Mercoledì 21 Ottobre 2020

Tra la base del Partito democratico di Civita Castellana e i vertici la sfida continua. E il congresso è sempre più vicino. A far salire la tensione - dopo un mese di litigi, bracci di ferro, colpi proibiti e riunioni on line - la questione del nuovo capogruppo in consiglio comunale.

Sulla carta il vincitore è Simone Brunelli: mister preferenze (380 voti) alle ultime elezioni comunali, forte dei 32 sostenitori su poco più di 50 iscritti in città, ha raggiunto il suo obiettivo e rilanciato la sfida al gruppo rivale interno, che invece sponsorizzava - così come le segreterie provinciale e regionale - l'ultimo candidato sindaco, Domenico Cancilla. La scelta è arrivata in una riunione a cui hanno partecipato i tre consiglieri comunali eletti. Al momento della votazione Cancilla, dopo aver provato a sminare la situazione, si è astenuto, Nicoletta Tomei e Simone Brunelli no, votando per quest'ultimo.

«Ora siamo pronti a lavorare insieme - ha detto Brunelli, giocando a nascondino - per rilanciare il partito e ricostruire il centro sinistra. Conto sulla collaborazione di Domenico per ricostruire l'unità sui programmi. Il congresso?

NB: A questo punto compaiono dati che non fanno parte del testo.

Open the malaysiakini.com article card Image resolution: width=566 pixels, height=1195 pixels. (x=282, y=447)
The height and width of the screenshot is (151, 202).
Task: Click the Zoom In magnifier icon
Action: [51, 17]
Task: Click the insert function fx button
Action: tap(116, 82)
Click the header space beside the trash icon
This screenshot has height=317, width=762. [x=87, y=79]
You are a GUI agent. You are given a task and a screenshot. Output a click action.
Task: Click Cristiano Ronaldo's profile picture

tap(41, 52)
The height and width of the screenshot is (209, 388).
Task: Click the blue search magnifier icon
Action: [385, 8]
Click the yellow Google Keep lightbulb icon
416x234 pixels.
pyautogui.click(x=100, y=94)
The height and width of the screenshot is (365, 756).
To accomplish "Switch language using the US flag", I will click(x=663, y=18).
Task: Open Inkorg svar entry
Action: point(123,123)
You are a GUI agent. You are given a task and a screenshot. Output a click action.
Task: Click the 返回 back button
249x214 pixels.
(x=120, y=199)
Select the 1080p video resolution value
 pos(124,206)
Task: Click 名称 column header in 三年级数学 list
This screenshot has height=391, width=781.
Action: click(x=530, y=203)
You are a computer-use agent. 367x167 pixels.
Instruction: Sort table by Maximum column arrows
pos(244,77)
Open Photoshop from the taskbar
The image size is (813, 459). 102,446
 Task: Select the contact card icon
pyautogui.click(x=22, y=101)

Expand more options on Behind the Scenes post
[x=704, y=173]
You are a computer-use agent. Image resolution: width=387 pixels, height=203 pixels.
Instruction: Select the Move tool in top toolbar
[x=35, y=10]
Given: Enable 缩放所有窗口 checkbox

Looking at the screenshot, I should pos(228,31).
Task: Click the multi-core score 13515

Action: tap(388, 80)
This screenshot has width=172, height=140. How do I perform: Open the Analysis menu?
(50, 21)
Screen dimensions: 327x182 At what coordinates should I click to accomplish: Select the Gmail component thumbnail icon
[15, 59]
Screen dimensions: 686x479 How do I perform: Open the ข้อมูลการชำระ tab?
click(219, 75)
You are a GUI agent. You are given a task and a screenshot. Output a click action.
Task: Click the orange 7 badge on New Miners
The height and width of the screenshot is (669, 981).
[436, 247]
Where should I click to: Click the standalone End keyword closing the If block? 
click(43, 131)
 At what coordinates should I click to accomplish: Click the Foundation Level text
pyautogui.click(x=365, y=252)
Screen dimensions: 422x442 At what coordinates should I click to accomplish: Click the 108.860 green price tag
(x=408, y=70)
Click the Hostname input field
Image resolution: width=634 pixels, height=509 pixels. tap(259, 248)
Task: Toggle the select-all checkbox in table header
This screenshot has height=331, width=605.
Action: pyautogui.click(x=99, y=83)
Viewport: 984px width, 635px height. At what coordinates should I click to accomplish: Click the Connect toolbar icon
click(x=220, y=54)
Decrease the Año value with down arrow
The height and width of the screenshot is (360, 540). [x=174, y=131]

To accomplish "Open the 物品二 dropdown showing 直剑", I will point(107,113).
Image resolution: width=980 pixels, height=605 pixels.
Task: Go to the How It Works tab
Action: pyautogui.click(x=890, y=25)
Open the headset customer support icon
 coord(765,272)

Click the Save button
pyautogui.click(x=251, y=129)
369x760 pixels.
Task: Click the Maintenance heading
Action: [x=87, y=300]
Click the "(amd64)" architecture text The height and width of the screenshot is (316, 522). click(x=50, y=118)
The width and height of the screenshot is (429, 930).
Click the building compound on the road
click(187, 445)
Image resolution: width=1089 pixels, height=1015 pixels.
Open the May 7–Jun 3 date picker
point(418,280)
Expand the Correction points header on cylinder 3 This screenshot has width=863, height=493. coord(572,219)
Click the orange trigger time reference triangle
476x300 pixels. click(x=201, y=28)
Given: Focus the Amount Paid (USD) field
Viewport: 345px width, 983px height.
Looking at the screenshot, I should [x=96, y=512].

Vedremo». Per ora la linea politica del partito a Civita - quella del capogruppo almeno - pare quella di andare a braccetto con Rifondazione e Movimento 5 Stelle.

Non l'hanno presa bene, invece, quanti erano e restano fedeli alla linea. «Io sto a quanto dichiarato dal presidente dell'assemblea provinciale Alessandro Mazzoli - dice Nicoletta Lelli, presidente del circolo locale - e ribadisco che il ruolo di capogruppo deve essere ricoperto dal candidato sindaco. Così non sono state rispettate le indicazioni nè del provinciale, nè quelle del regionale. Presumibilmente, a questo punto ci sarà una riflessione che aprirà una fase congressuale che spero porti all'unità».

Intanto il segretario locale dem, Mattia Catalani ha presentato domanda per entrare a far parte dello staff di segreteria del sindaco Luca Giampieri (FdI). Il lavoro è lavoro, anche se può essere stata una provocazione.